Il est difficile d’imaginer ce que représentent plus de 100,000 bombardements (terrestres et aériens) sur un territoire de seulement 365 km2, si ce n’est par de froides statistiques :

  • En moyenne, plus de 270 bombardements par km2
  • 70% des infrastructures détruites sur la bande de Gaza (habitations, écoles, hôpitaux, désalinisation de l’eau, mosquées et même les cimetières…)


Plus de 95% de pertes civiles

La conclusion s’impose, la bande de Gaza a été ravagée par cette guerre, et sa population durablement traumatisée par ces destructions systématiques. La milice du Hamas était estimée au plus à 30,000 combattants : avec 500,000 victimes, cette guerre contre Gaza a donc fait plus de 95% de pertes civiles, ce qui vaut d’ailleurs à Benyamin Netanyahou des poursuites judiciaires pour crimes de guerre et crimes contre l’humanité par la Cour pénale internationale.

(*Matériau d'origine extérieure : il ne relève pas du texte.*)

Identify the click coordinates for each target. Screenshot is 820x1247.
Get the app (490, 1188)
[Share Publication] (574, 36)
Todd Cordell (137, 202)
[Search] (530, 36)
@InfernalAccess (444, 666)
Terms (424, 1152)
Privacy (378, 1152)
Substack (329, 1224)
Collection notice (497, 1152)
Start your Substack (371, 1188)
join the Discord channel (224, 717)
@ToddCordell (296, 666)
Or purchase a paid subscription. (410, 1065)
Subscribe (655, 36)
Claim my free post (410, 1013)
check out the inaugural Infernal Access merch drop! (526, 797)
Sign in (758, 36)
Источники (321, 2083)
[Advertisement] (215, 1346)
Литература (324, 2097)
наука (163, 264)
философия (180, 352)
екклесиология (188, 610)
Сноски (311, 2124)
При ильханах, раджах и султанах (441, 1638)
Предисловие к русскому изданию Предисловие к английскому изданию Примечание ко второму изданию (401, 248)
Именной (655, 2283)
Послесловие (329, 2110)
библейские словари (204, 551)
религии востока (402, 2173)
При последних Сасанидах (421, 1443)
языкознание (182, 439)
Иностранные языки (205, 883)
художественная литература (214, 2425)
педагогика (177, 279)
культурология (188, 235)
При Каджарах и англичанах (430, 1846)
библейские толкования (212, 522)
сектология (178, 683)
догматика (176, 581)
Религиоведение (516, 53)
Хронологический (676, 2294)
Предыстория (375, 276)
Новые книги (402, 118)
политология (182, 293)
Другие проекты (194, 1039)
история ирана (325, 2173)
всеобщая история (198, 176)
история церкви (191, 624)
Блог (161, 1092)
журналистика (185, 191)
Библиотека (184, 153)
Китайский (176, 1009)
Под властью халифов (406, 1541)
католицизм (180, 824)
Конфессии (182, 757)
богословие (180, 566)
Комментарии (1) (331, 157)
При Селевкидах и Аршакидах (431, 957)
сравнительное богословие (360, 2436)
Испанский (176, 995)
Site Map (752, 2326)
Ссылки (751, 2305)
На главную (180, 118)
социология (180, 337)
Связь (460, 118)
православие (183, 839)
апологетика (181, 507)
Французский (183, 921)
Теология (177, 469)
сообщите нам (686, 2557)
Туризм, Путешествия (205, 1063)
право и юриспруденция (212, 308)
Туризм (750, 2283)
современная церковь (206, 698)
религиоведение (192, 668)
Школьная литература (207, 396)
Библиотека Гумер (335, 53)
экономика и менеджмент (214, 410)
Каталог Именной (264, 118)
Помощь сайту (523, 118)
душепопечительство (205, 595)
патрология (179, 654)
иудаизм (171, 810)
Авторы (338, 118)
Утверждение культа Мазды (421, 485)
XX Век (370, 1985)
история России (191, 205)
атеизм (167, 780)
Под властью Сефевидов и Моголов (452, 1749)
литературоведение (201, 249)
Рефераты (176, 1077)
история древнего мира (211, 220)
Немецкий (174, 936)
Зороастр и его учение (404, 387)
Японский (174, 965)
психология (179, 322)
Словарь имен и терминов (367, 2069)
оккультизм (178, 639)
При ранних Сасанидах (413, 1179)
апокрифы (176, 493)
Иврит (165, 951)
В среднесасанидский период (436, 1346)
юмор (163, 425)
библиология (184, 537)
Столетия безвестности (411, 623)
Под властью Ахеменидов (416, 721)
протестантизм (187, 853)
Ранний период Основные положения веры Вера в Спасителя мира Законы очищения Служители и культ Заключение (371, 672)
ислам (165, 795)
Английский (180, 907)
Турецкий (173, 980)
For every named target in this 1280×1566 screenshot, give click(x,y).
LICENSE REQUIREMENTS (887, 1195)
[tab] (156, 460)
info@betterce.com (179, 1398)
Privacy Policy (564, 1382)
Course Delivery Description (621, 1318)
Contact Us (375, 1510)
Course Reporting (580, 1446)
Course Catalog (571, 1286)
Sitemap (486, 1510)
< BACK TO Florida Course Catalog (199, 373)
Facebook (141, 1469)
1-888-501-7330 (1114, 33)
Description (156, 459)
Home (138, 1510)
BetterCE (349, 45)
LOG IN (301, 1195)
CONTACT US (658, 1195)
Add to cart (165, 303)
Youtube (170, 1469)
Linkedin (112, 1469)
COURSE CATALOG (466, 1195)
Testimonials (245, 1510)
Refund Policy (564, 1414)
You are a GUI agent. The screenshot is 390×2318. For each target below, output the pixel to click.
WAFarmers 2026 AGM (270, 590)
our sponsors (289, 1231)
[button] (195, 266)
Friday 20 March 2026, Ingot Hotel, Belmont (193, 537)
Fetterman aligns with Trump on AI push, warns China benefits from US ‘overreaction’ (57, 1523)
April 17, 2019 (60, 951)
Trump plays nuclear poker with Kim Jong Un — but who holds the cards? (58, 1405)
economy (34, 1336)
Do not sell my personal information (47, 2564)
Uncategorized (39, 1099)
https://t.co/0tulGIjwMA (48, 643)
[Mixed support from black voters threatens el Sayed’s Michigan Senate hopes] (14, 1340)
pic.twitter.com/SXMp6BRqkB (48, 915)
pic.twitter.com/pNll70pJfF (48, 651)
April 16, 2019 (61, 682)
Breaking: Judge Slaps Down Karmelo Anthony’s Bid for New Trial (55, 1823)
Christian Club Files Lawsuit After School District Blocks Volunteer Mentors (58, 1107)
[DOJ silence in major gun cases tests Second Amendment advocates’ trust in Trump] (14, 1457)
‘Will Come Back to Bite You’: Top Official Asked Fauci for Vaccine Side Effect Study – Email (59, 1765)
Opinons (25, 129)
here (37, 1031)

Avec un tel bilan, l’annonce de l’arrêt même progressif de cette guerre est évidemment un soulagement pour les Palestiniens. Et dans un premier temps, il marque aussi le retour d’une aide humanitaire qui avait été soigneusement étouffée pendant toute cette guerre.

Le retour progressif et douloureux des otages israéliens

Cet accord est une excellente nouvelle pour les quelques dizaines d’otages israéliens encore en vie et pour leurs proches, dont on n’imagine pas ce qu’ils ont enduré. L’accord prévoit la libération progressive des otages, à partir du dimanche 19 janvier. Ils seront acheminés par la Croix-Rouge internationale. En échange, Israël s’est engagé à libérer plusieurs centaines de prisonniers palestiniens, entre 700 et 2,000 selon les sources.

Immense soulagement doublé malheureusement d’une angoisse équivalente car jusqu’à leur libération effective, nul ne sait qui est réellement vivant parmi ces otages et dans quel état ils se trouvent. Sur les 94 otages encore aux mains du Hamas (ou équivalent), 34 otages sont considérés par les renseignements israéliens comme morts. Mais aucune preuve de vie n’a été fournie pour les 60 autres otages dont il faudra attendre déjà 6 semaines (1° phase de l’accord) pour connaître le sort de la moitié d’entre eux, 33 sont en effet censés être relâchés.

L’insupportable angoisse liée à l’incertitude, le syndrome du « disparu »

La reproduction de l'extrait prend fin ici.